If I had $3,000 plus AUSD to burn through on a computer I’d go for something like this (extra money aside for up front upgrades & gaming mouse/keyboard).
Are we doing monitors in metric now?
So the monitor runs the pc?
But has no disk drive?
Guess i have to download everything, lol.
people still use discs?
people still use tapes, believe it or not
I have a floppy drive at work….
Just people who can’t handle downloading 20 or more gb… and those that hate the usd value.
Not me but my couple of my friends do
I use discs for anything that’s going to be 20GB plus. I don’t mind paying extra to get it faster then downloading it.
Though I have a internet plan all to myself now, maybe it’s time to make the change.
I bought Fallout 4 on disc because it was cheaper, and I thought it would save me time on downloading.
It installed 5GB from the disc then had to download the other 20GB.
So unless they start releasing PC games on Blu Ray or include 5+ discs in the box, PC will eventually become download only for the big titles, it’s inevitable.
Yeah I wish it’d swap to blue ray. I bought a game at retail once. No disk just a steam code inside.
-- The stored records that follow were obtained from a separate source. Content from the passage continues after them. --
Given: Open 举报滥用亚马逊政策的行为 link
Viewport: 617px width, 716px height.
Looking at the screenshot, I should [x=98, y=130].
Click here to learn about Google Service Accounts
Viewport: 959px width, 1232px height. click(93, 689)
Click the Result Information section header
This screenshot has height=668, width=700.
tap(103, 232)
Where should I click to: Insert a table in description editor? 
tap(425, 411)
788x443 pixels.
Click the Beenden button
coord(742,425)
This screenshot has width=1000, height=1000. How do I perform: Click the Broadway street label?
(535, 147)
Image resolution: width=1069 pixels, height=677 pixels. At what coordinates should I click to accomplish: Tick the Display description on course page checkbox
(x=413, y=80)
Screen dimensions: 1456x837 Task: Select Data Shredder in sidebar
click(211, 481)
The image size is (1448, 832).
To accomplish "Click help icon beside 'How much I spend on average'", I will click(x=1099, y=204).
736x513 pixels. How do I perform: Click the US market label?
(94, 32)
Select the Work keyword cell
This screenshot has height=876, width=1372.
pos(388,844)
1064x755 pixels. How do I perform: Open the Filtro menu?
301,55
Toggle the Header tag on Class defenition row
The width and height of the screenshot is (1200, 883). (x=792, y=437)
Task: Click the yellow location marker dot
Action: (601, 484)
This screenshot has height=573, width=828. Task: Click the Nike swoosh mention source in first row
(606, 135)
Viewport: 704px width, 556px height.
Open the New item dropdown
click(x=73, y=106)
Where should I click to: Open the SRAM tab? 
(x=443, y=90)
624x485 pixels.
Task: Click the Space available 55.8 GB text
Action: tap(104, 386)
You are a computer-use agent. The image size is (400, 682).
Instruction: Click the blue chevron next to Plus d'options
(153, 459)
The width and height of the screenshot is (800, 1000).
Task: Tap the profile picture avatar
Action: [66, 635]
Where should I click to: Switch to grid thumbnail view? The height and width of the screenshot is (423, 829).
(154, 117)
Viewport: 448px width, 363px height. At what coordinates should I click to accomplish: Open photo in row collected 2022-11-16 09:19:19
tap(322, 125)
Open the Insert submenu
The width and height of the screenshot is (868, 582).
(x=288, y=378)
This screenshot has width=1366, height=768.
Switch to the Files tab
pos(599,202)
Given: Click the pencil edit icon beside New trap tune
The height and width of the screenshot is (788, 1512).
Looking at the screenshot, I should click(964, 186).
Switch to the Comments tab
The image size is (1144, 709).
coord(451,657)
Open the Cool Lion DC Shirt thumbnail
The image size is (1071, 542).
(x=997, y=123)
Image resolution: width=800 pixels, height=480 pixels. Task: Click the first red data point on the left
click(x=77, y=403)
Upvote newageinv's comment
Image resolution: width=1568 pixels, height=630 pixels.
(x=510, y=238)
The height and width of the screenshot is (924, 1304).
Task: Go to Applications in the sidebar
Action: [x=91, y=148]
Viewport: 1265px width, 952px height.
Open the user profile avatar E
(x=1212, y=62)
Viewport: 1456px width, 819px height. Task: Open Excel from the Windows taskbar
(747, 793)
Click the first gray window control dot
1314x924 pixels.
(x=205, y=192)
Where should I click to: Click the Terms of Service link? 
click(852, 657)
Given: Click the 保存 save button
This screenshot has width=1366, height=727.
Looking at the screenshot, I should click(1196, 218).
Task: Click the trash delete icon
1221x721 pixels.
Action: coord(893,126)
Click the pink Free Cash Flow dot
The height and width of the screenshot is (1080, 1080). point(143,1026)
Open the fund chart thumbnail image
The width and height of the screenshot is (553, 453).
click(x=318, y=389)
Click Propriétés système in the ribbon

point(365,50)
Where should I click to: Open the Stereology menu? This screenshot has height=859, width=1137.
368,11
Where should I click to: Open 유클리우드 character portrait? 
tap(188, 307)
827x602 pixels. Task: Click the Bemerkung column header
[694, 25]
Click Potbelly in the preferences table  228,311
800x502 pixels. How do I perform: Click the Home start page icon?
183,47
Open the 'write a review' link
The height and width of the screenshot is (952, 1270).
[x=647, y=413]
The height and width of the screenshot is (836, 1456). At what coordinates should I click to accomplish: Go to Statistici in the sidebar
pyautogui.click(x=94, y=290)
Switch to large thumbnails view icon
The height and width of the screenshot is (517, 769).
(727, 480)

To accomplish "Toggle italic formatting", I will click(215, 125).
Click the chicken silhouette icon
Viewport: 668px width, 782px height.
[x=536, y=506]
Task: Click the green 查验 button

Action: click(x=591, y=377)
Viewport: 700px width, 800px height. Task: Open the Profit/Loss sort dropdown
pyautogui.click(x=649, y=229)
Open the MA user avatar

https://www.maingear.com/custom/desktops/alpha-34/index.php#prettyPhoto
lists optical bluray. Probably an option and a USB one since it says “external”
The disc drive on my desktop has only ever been used for blu-rays. In nearly 3 years. You can get a USB 3 drive if you REALLY need one. But with USB being faster than disc and most games being sold online, how many people need physical media?
I’m fairly certain that a 3440×1440 display is not Ultra HD.
you’re right, it’s Ultra-wide, but not ultra HD.
It’d need to be 5120×2160p in that aspect ratio (21:9) to be Ultra-wide Ultra HD
WQHD? or whatever, UHD is 3840×2160 or above.
Same promo tactics as Apple with iMacs – don’t show side view so people don’t see how thick it actually is.
That’s gonna be some insane temps in that enclosure. GPU fans perma 100%. North/southbridge overheats. Have fun.
Regardless of thickness, it’s still going to have a smaller footprint than a traditional desktop.
Installed water cooling is going to keep it cool enough and if the engineering is done right, some decent airflow is plenty for the video cards.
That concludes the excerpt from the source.